Start DATA IN THIS EXERCISE

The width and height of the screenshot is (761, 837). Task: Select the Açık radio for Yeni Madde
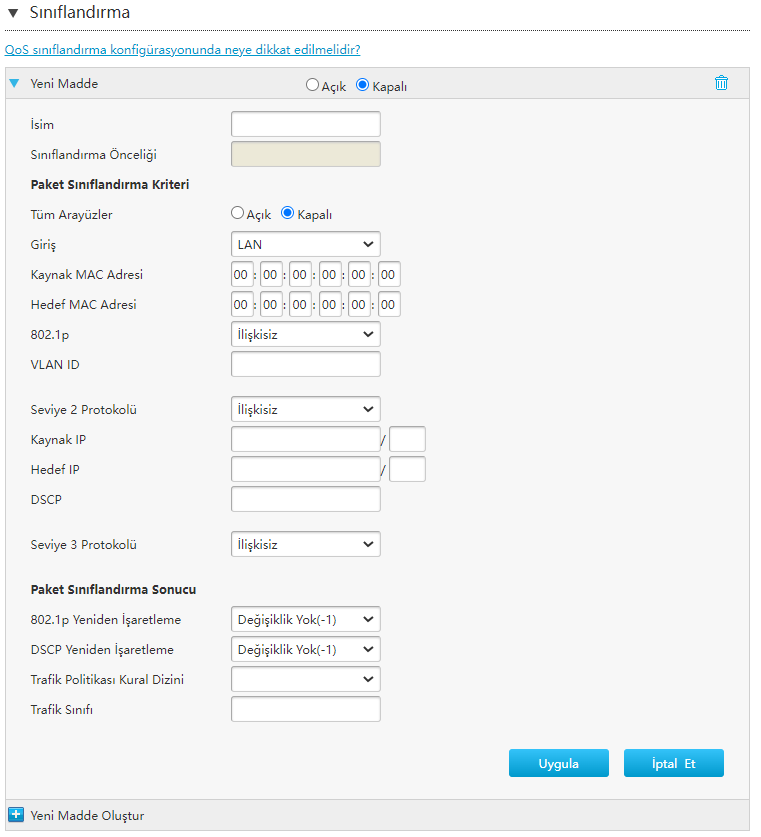pos(312,85)
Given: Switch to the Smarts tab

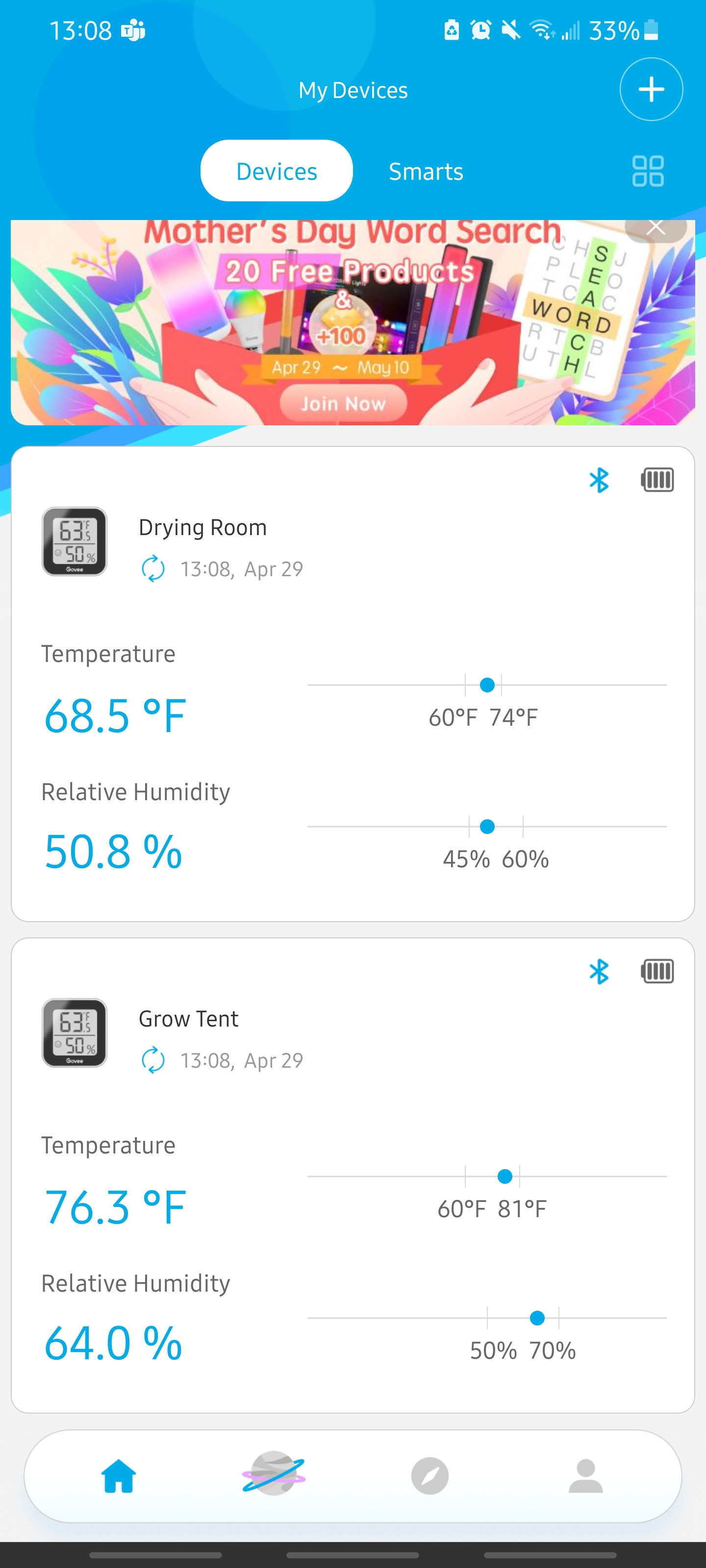Looking at the screenshot, I should [426, 172].
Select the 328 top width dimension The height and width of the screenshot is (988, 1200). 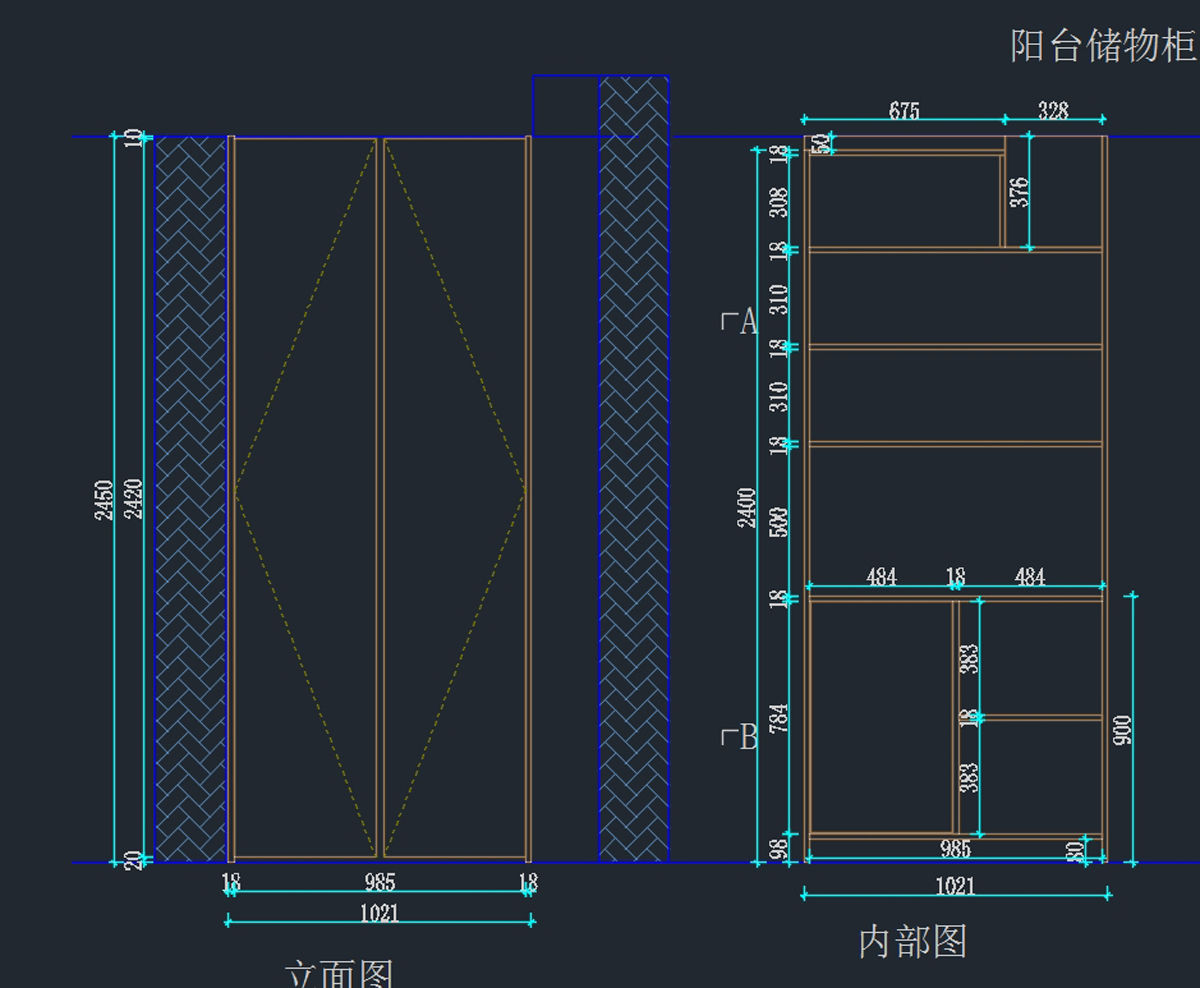pos(1053,111)
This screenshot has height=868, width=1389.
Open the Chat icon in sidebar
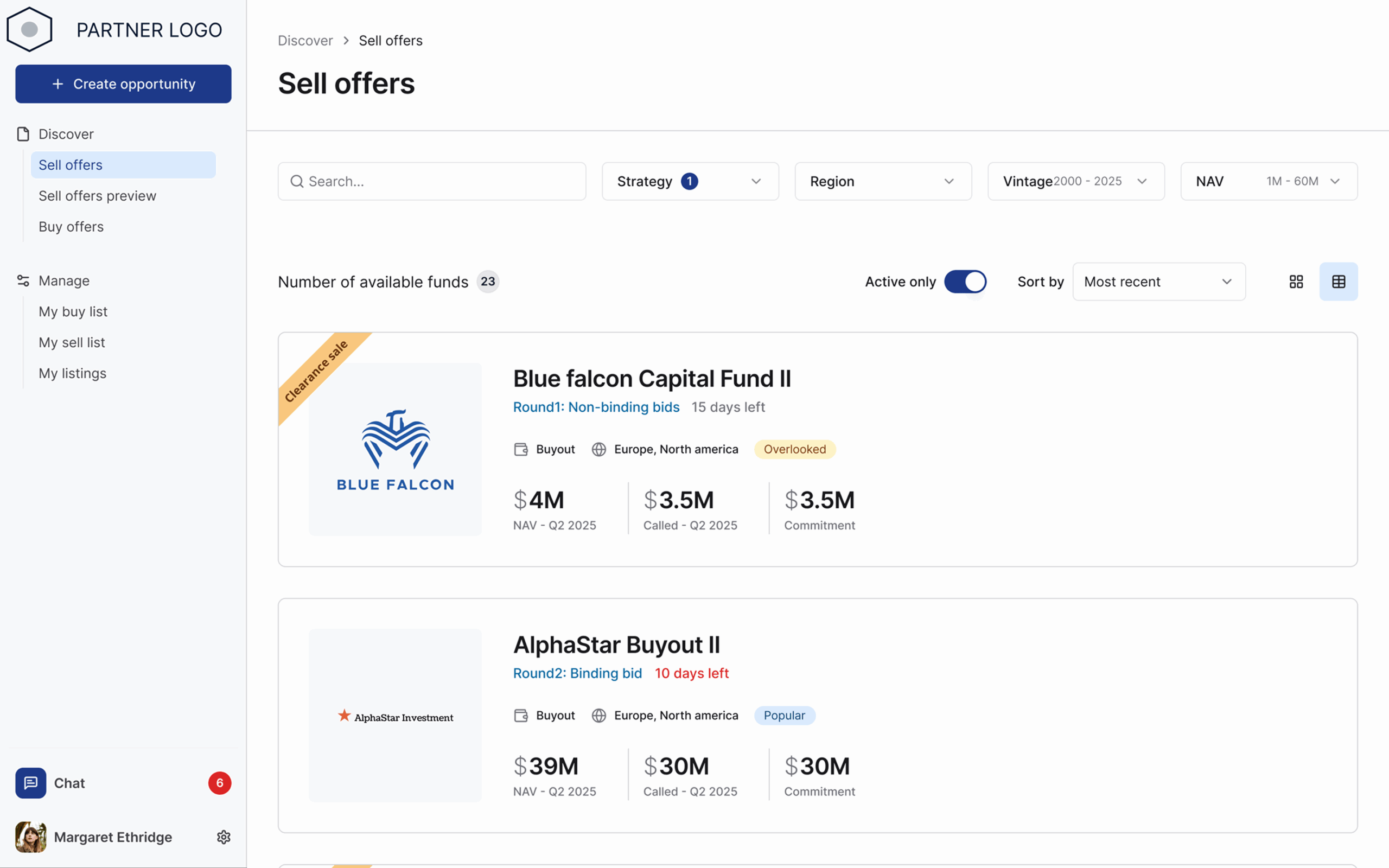31,783
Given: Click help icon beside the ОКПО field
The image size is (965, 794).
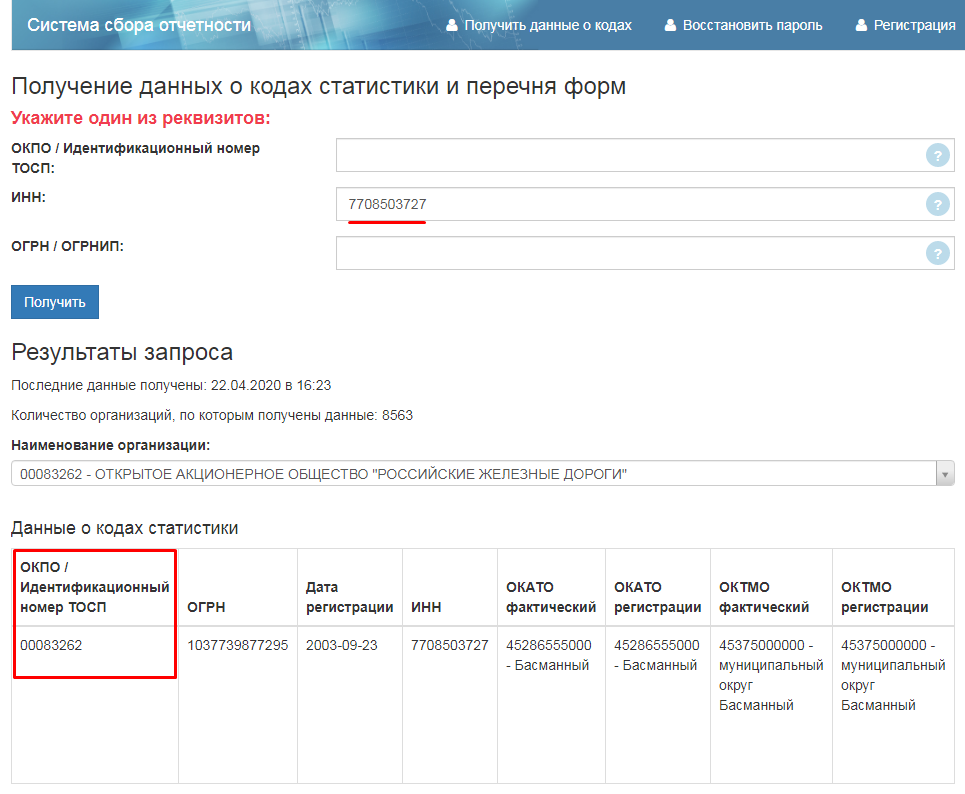Looking at the screenshot, I should tap(937, 155).
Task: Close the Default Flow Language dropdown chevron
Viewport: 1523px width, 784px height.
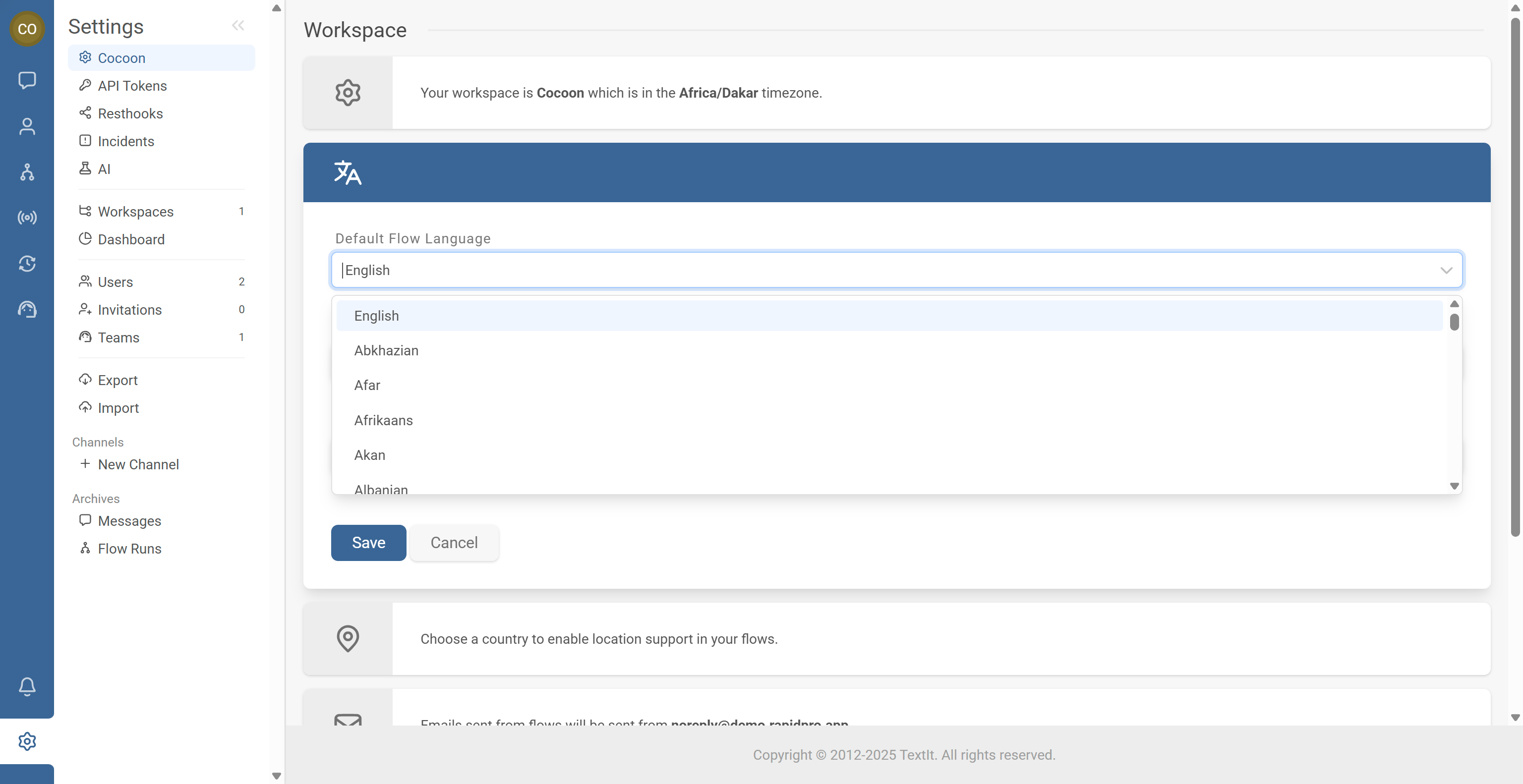Action: point(1447,270)
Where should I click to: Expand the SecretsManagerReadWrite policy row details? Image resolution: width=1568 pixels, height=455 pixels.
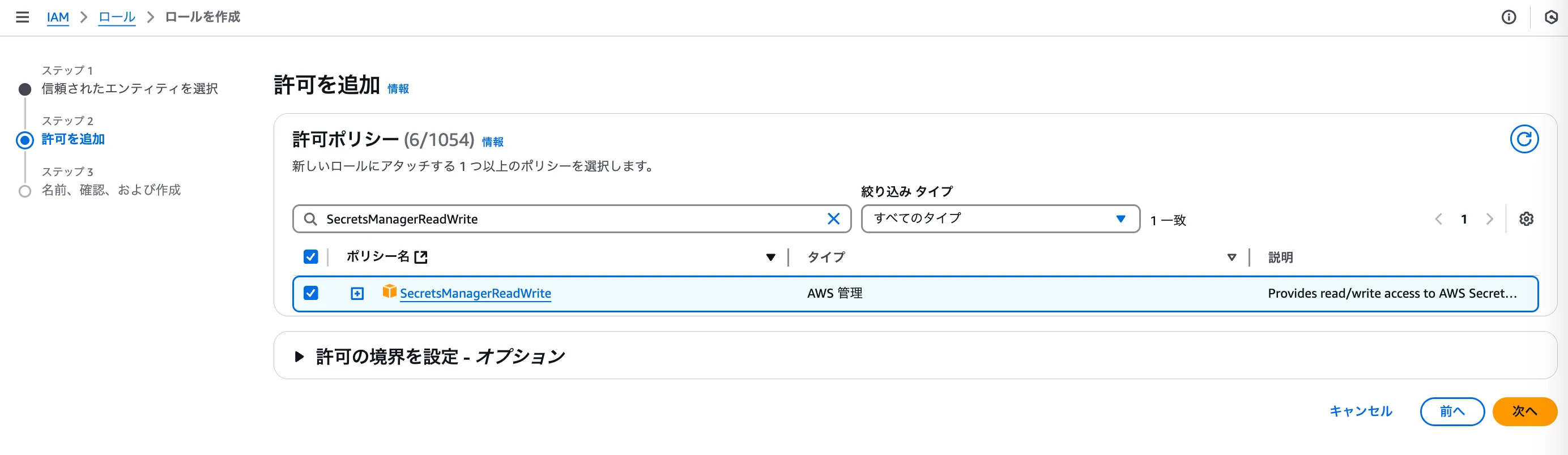point(357,294)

End DATA IN THIS EXERCISE

__WORK TO BE COMPLETED__. Express the stretch from the line containing "Where should I" through the end of the items as a JSON list of strings, one string per line, skipping blank lines and leaving out the pictures.

__FINAL RESULT__.
[
  "Where should I click to: Expand the SecretsManagerReadWrite policy row details? Image resolution: width=1568 pixels, height=455 pixels.",
  "point(357,294)"
]